* [TASK TO COMPLETE]:
Every line below that includes the word "will" needs to be copied.

* [MATERIAL FOR THIS EXERCISE]:

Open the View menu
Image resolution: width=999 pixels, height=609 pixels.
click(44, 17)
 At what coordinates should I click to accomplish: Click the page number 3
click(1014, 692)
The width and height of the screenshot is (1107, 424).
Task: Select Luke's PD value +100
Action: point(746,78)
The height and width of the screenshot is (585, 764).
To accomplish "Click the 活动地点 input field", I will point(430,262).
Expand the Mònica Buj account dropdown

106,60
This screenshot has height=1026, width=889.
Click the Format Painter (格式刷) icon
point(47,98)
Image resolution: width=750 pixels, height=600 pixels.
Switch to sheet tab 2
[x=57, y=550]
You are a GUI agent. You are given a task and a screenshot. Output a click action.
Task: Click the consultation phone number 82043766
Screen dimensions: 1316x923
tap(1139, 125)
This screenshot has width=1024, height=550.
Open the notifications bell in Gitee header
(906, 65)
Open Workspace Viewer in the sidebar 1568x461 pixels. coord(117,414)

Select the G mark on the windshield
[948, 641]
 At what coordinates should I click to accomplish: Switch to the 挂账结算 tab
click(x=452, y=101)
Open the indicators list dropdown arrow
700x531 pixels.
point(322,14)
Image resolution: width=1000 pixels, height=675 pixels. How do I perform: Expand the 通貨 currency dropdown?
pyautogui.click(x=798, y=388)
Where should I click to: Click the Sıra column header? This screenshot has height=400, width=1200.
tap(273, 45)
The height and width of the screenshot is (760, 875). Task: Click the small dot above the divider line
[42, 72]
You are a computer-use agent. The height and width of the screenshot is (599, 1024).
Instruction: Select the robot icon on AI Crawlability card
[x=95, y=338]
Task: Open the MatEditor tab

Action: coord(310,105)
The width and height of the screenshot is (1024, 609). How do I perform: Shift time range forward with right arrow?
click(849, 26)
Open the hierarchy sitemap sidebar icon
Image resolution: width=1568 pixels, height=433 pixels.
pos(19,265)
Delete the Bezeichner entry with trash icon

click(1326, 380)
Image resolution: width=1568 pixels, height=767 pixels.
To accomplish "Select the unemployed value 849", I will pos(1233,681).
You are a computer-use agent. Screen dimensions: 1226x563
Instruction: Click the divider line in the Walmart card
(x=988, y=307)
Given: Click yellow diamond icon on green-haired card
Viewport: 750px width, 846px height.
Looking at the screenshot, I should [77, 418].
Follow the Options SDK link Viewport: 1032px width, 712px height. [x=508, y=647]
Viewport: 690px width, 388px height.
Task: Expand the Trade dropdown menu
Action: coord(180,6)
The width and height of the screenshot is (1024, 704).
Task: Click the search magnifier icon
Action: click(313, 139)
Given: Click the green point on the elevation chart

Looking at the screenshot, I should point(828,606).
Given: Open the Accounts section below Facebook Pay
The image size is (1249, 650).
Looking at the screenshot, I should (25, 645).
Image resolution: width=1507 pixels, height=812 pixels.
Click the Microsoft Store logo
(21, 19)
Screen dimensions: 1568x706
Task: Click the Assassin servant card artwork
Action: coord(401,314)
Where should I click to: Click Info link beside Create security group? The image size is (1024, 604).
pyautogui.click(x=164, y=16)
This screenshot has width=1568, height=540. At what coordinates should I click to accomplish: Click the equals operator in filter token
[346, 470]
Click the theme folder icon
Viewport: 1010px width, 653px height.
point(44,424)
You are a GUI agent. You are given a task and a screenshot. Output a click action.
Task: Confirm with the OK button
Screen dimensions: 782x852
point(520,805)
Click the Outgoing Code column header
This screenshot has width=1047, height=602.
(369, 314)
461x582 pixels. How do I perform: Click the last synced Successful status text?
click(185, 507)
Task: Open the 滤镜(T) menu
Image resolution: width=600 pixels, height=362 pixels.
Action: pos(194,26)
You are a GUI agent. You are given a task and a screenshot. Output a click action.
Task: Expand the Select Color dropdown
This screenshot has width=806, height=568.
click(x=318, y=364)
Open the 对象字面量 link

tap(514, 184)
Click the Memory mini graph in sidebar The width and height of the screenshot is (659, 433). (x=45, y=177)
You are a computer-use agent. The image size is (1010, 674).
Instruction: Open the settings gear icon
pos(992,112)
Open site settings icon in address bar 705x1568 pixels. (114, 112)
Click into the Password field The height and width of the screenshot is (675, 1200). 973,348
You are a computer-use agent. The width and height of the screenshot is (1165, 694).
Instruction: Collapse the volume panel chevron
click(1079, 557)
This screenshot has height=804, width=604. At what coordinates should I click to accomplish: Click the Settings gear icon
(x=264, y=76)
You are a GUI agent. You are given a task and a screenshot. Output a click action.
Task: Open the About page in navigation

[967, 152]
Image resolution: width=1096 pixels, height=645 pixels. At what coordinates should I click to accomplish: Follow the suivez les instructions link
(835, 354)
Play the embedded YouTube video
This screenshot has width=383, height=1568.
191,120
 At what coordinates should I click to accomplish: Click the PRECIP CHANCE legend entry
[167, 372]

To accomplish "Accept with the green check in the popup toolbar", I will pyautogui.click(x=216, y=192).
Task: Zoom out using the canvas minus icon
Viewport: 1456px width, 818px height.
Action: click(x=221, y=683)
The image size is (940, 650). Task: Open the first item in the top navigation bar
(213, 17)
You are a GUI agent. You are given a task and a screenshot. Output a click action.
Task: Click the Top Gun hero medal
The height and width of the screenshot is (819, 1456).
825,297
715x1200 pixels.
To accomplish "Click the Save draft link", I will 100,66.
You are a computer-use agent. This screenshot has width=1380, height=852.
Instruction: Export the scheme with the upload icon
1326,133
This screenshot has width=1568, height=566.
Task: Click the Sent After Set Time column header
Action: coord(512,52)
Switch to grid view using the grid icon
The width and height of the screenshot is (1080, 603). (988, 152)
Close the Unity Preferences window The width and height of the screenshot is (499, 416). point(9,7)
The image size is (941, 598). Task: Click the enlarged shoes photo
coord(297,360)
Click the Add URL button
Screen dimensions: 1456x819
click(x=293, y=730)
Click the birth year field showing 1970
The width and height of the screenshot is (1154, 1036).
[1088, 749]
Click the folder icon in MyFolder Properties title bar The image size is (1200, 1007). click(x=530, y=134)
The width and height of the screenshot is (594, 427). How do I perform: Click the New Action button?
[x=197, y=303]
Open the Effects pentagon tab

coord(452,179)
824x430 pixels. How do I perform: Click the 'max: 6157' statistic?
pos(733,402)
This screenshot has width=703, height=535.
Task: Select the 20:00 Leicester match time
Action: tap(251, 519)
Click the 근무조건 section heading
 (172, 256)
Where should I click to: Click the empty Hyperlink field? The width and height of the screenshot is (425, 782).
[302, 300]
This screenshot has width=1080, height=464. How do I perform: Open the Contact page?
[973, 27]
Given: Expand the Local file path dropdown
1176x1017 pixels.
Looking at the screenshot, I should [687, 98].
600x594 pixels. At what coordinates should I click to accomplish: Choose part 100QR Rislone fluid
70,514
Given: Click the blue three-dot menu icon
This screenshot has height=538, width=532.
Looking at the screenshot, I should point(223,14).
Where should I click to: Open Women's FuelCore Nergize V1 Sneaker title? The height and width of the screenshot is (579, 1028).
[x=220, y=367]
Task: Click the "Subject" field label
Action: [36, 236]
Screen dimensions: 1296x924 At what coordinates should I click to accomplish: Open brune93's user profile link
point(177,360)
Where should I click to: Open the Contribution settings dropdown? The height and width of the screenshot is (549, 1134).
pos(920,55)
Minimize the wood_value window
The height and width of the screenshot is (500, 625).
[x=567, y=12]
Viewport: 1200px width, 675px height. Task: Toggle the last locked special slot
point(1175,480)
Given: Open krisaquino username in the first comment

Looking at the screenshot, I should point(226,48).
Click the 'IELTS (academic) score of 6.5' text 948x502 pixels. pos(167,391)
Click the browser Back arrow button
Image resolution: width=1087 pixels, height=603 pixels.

* [TASK RESULT]:
To accomplish "Click the 活动地点 input field", I will point(430,262).
To accomplish "Select the unemployed value 849", I will pos(1233,681).
To accomplish "Accept with the green check in the popup toolbar", I will pyautogui.click(x=216, y=192).
To accomplish "Click the Save draft link", I will 100,66.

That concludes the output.